## Task to complete:
Lay out the lines below as a numbered list, leaving out any blank lines.

━━ Excerpted data ━━

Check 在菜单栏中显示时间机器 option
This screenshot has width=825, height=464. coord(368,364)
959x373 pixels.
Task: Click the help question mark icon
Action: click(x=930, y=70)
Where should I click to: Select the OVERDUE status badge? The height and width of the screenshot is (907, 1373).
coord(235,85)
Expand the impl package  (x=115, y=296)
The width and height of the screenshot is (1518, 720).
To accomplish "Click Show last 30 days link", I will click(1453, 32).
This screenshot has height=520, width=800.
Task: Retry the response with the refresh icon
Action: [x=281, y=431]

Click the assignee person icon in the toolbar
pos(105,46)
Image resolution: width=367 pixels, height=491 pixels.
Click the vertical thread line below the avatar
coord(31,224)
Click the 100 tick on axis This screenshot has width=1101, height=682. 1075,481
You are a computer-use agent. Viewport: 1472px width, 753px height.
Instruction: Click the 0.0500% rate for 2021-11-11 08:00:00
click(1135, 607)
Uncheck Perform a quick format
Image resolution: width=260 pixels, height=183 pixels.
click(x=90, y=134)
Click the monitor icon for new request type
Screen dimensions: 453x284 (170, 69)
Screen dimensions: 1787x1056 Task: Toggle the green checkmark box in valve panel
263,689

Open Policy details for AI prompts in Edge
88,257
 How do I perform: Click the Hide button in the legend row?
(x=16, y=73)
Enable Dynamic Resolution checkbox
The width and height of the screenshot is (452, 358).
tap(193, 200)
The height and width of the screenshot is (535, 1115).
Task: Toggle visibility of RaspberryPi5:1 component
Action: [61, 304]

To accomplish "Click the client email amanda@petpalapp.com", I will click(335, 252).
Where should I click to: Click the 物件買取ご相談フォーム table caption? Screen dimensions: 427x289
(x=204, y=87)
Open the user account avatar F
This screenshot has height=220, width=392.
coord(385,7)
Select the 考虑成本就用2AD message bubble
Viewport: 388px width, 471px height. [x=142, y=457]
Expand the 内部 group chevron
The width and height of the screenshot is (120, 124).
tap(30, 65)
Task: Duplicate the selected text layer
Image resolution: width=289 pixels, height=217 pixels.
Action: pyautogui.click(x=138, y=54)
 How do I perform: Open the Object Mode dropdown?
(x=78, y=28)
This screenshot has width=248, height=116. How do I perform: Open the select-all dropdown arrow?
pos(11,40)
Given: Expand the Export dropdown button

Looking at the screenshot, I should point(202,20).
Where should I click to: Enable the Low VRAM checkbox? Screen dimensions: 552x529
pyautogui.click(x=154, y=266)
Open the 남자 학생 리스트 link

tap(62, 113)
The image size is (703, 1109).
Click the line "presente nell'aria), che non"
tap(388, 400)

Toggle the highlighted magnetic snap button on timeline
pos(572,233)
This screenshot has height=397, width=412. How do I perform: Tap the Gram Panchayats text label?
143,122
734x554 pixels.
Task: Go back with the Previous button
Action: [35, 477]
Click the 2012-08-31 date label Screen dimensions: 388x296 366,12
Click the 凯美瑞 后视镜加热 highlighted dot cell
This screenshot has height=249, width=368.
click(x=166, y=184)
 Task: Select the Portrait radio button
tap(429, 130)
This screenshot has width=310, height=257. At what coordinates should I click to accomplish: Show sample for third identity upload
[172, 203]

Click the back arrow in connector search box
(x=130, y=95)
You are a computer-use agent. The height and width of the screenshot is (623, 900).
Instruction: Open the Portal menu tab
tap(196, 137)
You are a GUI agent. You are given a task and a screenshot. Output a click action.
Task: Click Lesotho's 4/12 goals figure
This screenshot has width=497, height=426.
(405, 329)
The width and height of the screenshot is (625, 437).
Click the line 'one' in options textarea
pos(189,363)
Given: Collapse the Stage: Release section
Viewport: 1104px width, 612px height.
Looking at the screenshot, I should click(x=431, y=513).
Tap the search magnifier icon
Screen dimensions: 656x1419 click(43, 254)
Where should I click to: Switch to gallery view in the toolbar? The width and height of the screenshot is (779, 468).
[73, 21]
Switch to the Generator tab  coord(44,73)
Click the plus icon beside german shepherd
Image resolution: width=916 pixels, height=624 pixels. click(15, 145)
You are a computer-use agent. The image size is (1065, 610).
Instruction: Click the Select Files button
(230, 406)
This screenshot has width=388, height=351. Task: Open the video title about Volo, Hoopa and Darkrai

━━━

## Solution to the exercise:
1. Check 在菜单栏中显示时间机器 option
2. This screenshot has width=825, height=464. coord(368,364)
3. 959x373 pixels.
4. Task: Click the help question mark icon
5. Action: click(x=930, y=70)
6. Where should I click to: Select the OVERDUE status badge? The height and width of the screenshot is (907, 1373).
7. coord(235,85)
8. Expand the impl package  (x=115, y=296)
9. The width and height of the screenshot is (1518, 720).
10. To accomplish "Click Show last 30 days link", I will click(1453, 32).
11. This screenshot has height=520, width=800.
12. Task: Retry the response with the refresh icon
13. Action: [x=281, y=431]
14. Click the assignee person icon in the toolbar
15. pos(105,46)
16. Image resolution: width=367 pixels, height=491 pixels.
17. Click the vertical thread line below the avatar
18. coord(31,224)
19. Click the 100 tick on axis This screenshot has width=1101, height=682. 1075,481
20. You are a computer-use agent. Viewport: 1472px width, 753px height.
21. Instruction: Click the 0.0500% rate for 2021-11-11 08:00:00
22. click(1135, 607)
23. Uncheck Perform a quick format
24. Image resolution: width=260 pixels, height=183 pixels.
25. click(x=90, y=134)
26. Click the monitor icon for new request type
27. Screen dimensions: 453x284 (170, 69)
28. Screen dimensions: 1787x1056 Task: Toggle the green checkmark box in valve panel
29. 263,689
30. Open Policy details for AI prompts in Edge
31. 88,257
32.  How do I perform: Click the Hide button in the legend row?
33. (x=16, y=73)
34. Enable Dynamic Resolution checkbox
35. The width and height of the screenshot is (452, 358).
36. tap(193, 200)
37. The height and width of the screenshot is (535, 1115).
38. Task: Toggle visibility of RaspberryPi5:1 component
39. Action: [61, 304]
40. To accomplish "Click the client email amanda@petpalapp.com", I will click(335, 252).
41. Where should I click to: Click the 物件買取ご相談フォーム table caption? Screen dimensions: 427x289
42. (x=204, y=87)
43. Open the user account avatar F
44. This screenshot has height=220, width=392.
45. coord(385,7)
46. Select the 考虑成本就用2AD message bubble
47. Viewport: 388px width, 471px height. [x=142, y=457]
48. Expand the 内部 group chevron
49. The width and height of the screenshot is (120, 124).
50. tap(30, 65)
51. Task: Duplicate the selected text layer
52. Image resolution: width=289 pixels, height=217 pixels.
53. Action: pyautogui.click(x=138, y=54)
54.  How do I perform: Open the Object Mode dropdown?
55. (x=78, y=28)
56. This screenshot has width=248, height=116. How do I perform: Open the select-all dropdown arrow?
57. pos(11,40)
58. Given: Expand the Export dropdown button
59. Looking at the screenshot, I should point(202,20).
60. Where should I click to: Enable the Low VRAM checkbox? Screen dimensions: 552x529
61. pyautogui.click(x=154, y=266)
62. Open the 남자 학생 리스트 link
63. tap(62, 113)
64. The image size is (703, 1109).
65. Click the line "presente nell'aria), che non"
66. tap(388, 400)
67. Toggle the highlighted magnetic snap button on timeline
68. pos(572,233)
69. This screenshot has height=397, width=412. How do I perform: Tap the Gram Panchayats text label?
70. 143,122
71. 734x554 pixels.
72. Task: Go back with the Previous button
73. Action: [35, 477]
74. Click the 2012-08-31 date label Screen dimensions: 388x296 366,12
75. Click the 凯美瑞 后视镜加热 highlighted dot cell
76. This screenshot has height=249, width=368.
77. click(x=166, y=184)
78.  Task: Select the Portrait radio button
79. tap(429, 130)
80. This screenshot has width=310, height=257. At what coordinates should I click to accomplish: Show sample for third identity upload
81. [172, 203]
82. Click the back arrow in connector search box
83. (x=130, y=95)
84. You are a computer-use agent. The height and width of the screenshot is (623, 900).
85. Instruction: Open the Portal menu tab
86. tap(196, 137)
87. You are a GUI agent. You are given a task and a screenshot. Output a click action.
88. Task: Click Lesotho's 4/12 goals figure
89. This screenshot has width=497, height=426.
90. (405, 329)
91. The width and height of the screenshot is (625, 437).
92. Click the line 'one' in options textarea
93. pos(189,363)
94. Given: Collapse the Stage: Release section
95. Viewport: 1104px width, 612px height.
96. Looking at the screenshot, I should click(x=431, y=513).
97. Tap the search magnifier icon
98. Screen dimensions: 656x1419 click(43, 254)
99. Where should I click to: Switch to gallery view in the toolbar? The width and height of the screenshot is (779, 468).
100. [73, 21]
101. Switch to the Generator tab  coord(44,73)
102. Click the plus icon beside german shepherd
103. Image resolution: width=916 pixels, height=624 pixels. click(15, 145)
104. You are a computer-use agent. The image size is (1065, 610).
105. Instruction: Click the Select Files button
106. (230, 406)
107. This screenshot has width=388, height=351. Task: Open the video title about Volo, Hoopa and Darkrai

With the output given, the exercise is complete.